Au cours de ce point de presse, la séance a été ouverte par le Dr Choguel Kokalla Maïga, non moins président du conseil stratégique du mouvement M5. Il a demandé à l’audience d’observer une minute de silence en la mémoire de l’ancien président, Amadou Toumani Touré décédé le mardi dernier à Istanboul.
Après, c’est M. Abdel Kader Maïga qui a pris la parole pour la lecture du communiqué déjà publié. Une activité habituellement réservée au Pr Ikassa Maïga, qui était bien présent mais en convalescence.
Dans son communiqué, le M5 indique ne pas être surpris de voir que les militaires du CNSP veulent contrôler le CNT comme tous les autres organes de cette transition. Car le comité stratégique du mouvement du 5 juin, bien ce que démontrent les deux décrets signés le 9 novembre dernier par le président cette transition et publiés dans le journal officiel.

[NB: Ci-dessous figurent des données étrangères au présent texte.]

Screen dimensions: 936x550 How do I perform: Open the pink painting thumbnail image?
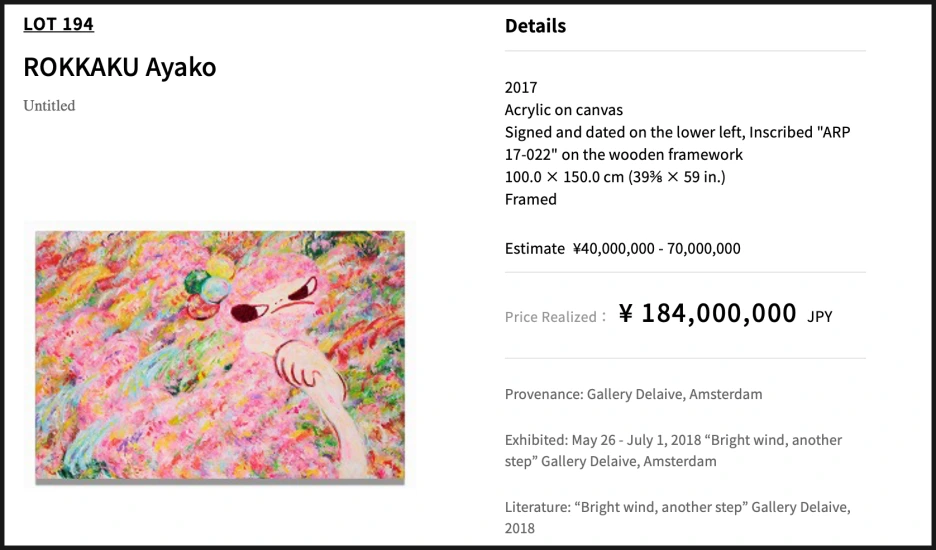click(x=220, y=356)
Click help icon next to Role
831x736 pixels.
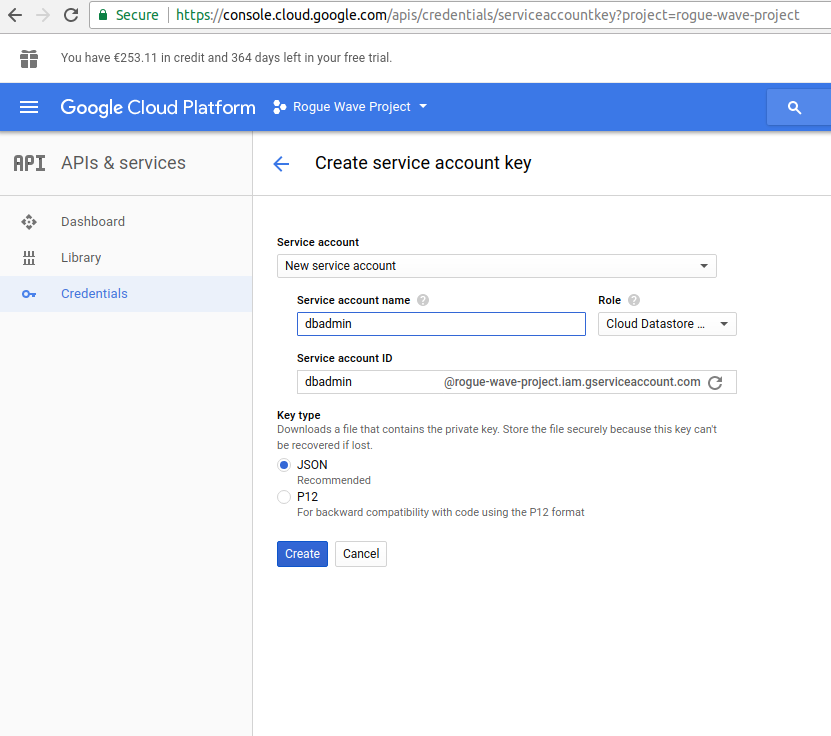[x=634, y=300]
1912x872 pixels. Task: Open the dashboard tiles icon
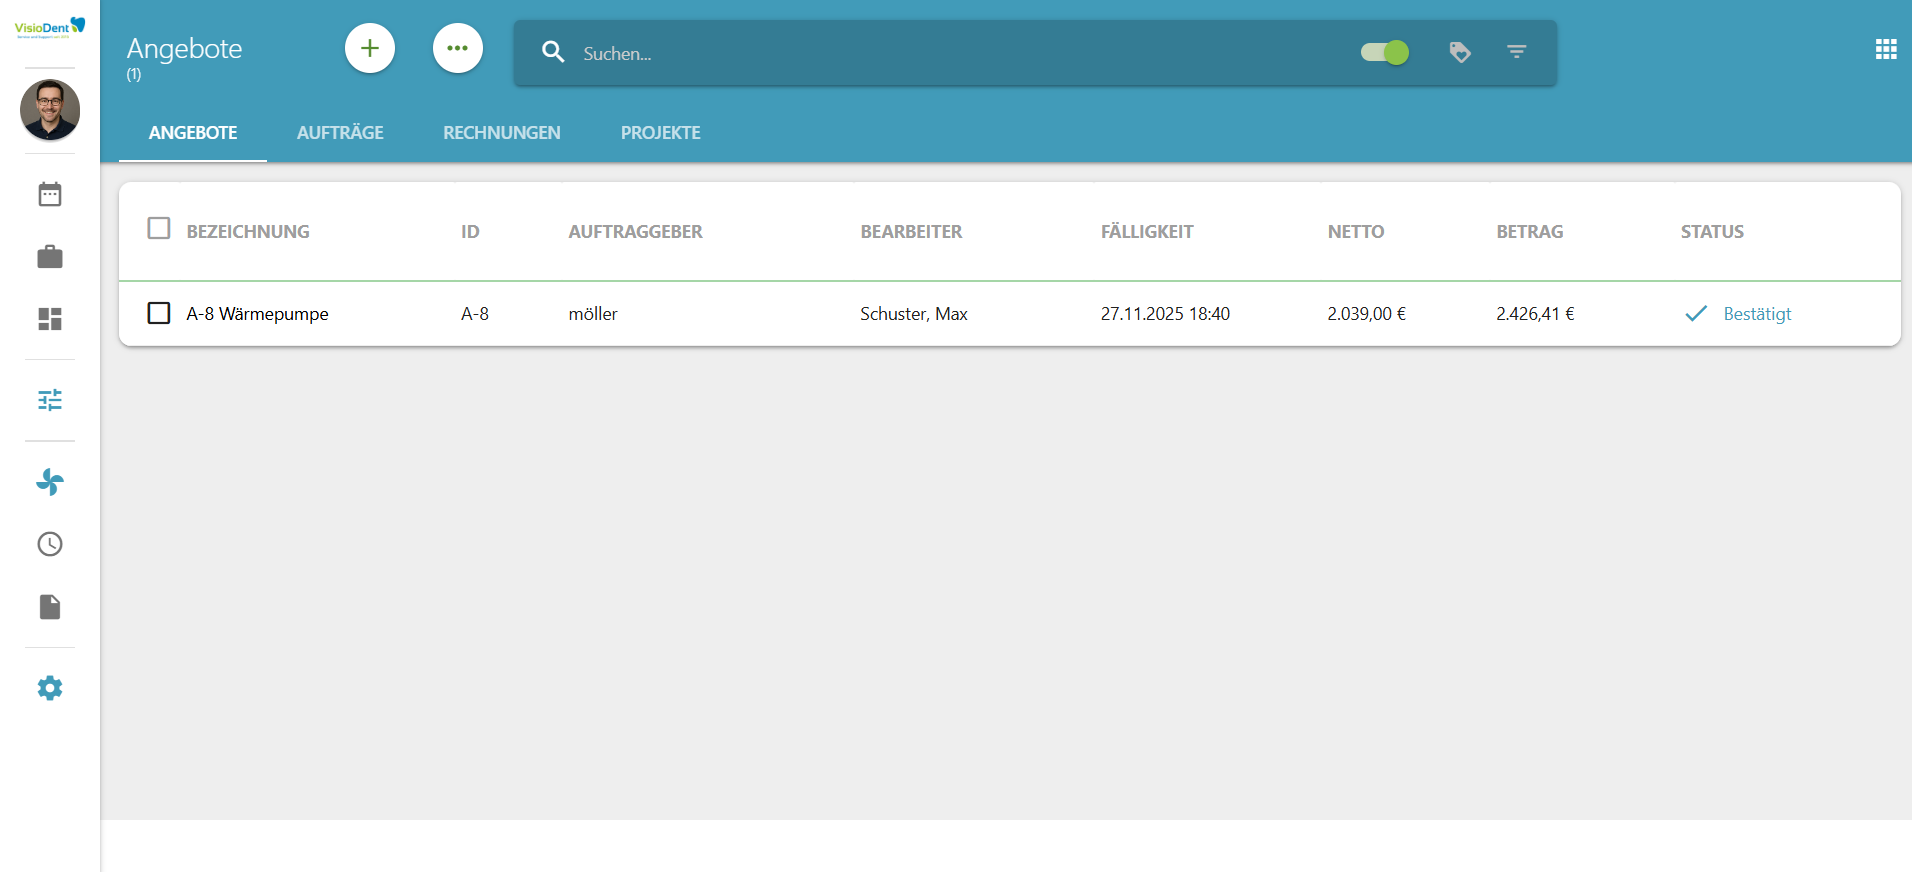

L’équipe de Choguel, dénonce d’abord la clé de répartition des 121 membres CNT qui octroi 22 éléments aux militaires tout en leur accordant également un droit de regard sinon de censure sur les candidats des autres entités à travers le vice-président par qui doivent passer les dossiers.
Ensuite, c’est le délai de 48h imparti aux potentiels candidats pour le dépôt de leurs dossiers. Sachant que l’obtention de certains documents administratifs peut s’étendre sur plusieurs jours, en ce moment d’insécurité dans certaines zones et de grève chez les administrateurs, le M5 accuse les militaires de vouloir exclure les candidats qui leur semblent moins malléables.
C’est après avoir constaté les irrégularités susmentionnées que le mouvement du 5 juin estime ne pas pouvoir participer à cet organe devant remplir le rôle de l’assemblée au cours de la transition.
Mais malgré tout, les membres du mouvement demandent aux autorités de la transition de se ressaisir pendant qu’il est encore temps. Car, préviennent-ils, le régime IBK a commis les mêmes erreurs pour le résultat qui est connu de tous.